Cat: Then it doesn’t matter which way you go.”
This week I taught a course on how to map strategy with the Balanced Scorecard. The great theme of the training was the importance of having a vision of the future – a clear and shared focus which clearly shows the direction for the organisation. We also discussed the importance of creating the trajectory, the strategy that will lead the organisation to reaching this future vision.
The discussions were of the highest level, with an active participation of the participants who transformed the class into a happy experience learning.
After the course, I took a taxi back home with a taxi driver who is a friend and who I have known for a while. Along the way he was telling me how his previous passenger was a lady who would not tell him the street she wanted to go to, just the neighbourhood. With an authoritarian posture, she was instructing him at every stop, turn and junction; “turn here now, go straight at the next street, turn left”, and so on. He told this story to me in order to point out how bad it was not knowing where he was going.

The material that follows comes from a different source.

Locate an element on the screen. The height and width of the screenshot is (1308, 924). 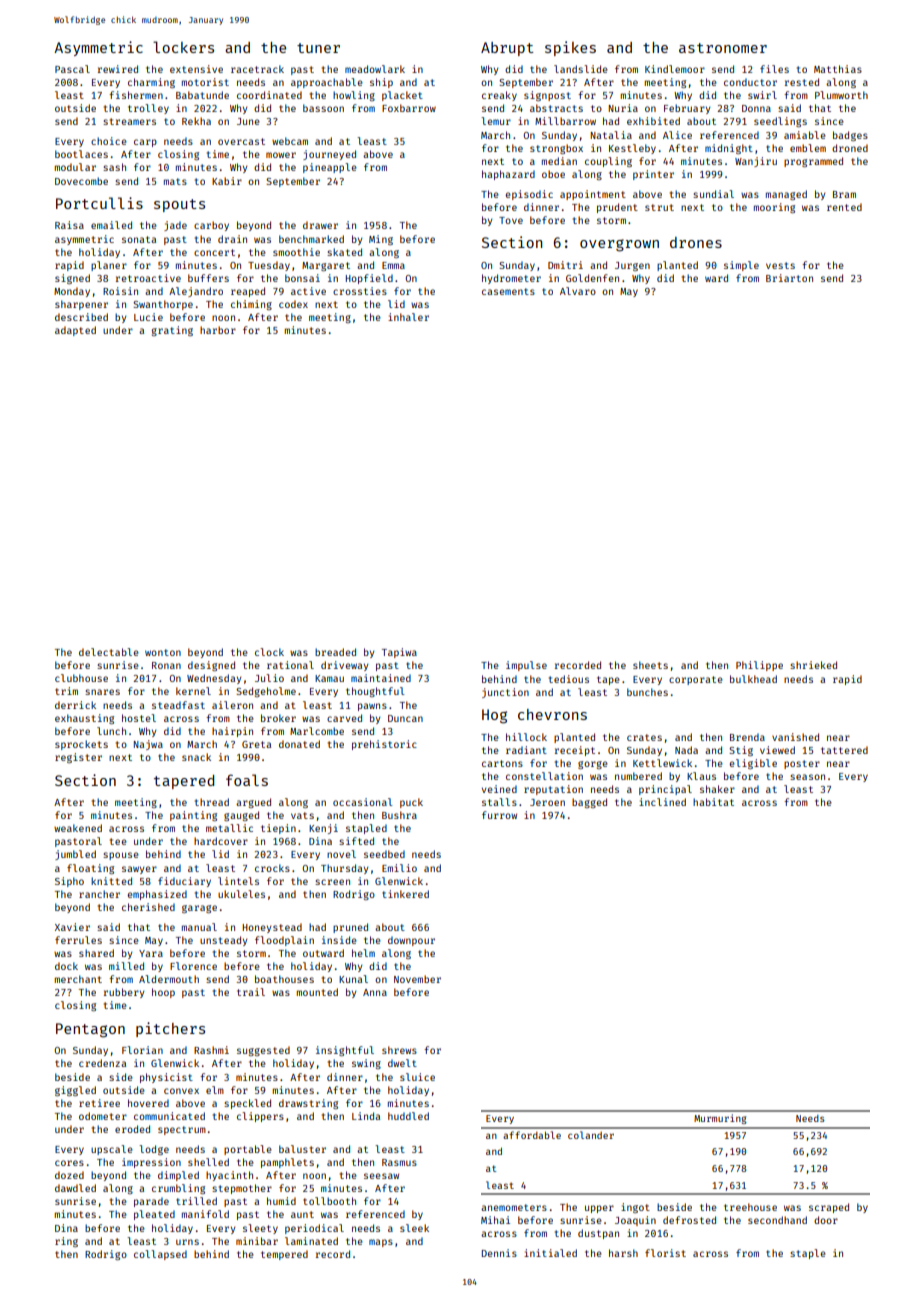
collapsed is located at coordinates (160, 1255).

As I had spent the whole morning discussing the importance of clarity of vision of the future, the drivers for designing strategy, it was natural to make the analogy with what he told me …
- By not knowing where to go, I can’t tell if I am taking the best route
- I have to drive slower because I need time to react to the instruction to turn
- When the command to turn is given at the very last moment I could well miss the turning, therefore having to turn around and come back, wasting time
- The possibility of having an accident is higher due to waiting for a command resulting in the need for a quick manoeuvre putting both us and others at risk;
- Because I have to stay focused and waiting for the commands, I can’t afford to look around at what is happening further along the road, I have to concentrate only on the car and the person who is commanding.
In other words
- The lack of vision and clear drivers does not allow us to design a strategy which optimises resources and prioritises that which adds value;
- Without clear direction, we do everything slower, often having to redo work, always waiting for instructions from someone who “knows where to go”;
- Often, new instructions are given and we have to stop what we are doing and we end up fire-fighting or doing some task that was unplanned;
- Concentrating only in the short term raises the risk of only doing what is necessary and urgent and not what the strategy requires;
- Concentrating only on what is immediate and the commands, we do not have time and the ability to look at the wider context, movements and signals coming from the dynamic business environment, therefore never taking the time and space to think about the future and prepare for it.Doing our day to day work in the name of a future vision we wish to reach is as essential as doing this daily work well. This change of perspective helps us to differentiate between that which adds value and that which only consumes our time and energy, impacting on the end results.
Looking ahead allows us to make more sense of what we are doing now. Productivity and capacity for innovation come to life when we can see further along our horizons, when we analyse our paths and make our decisions properly and robustly, because it is clear where we want to go.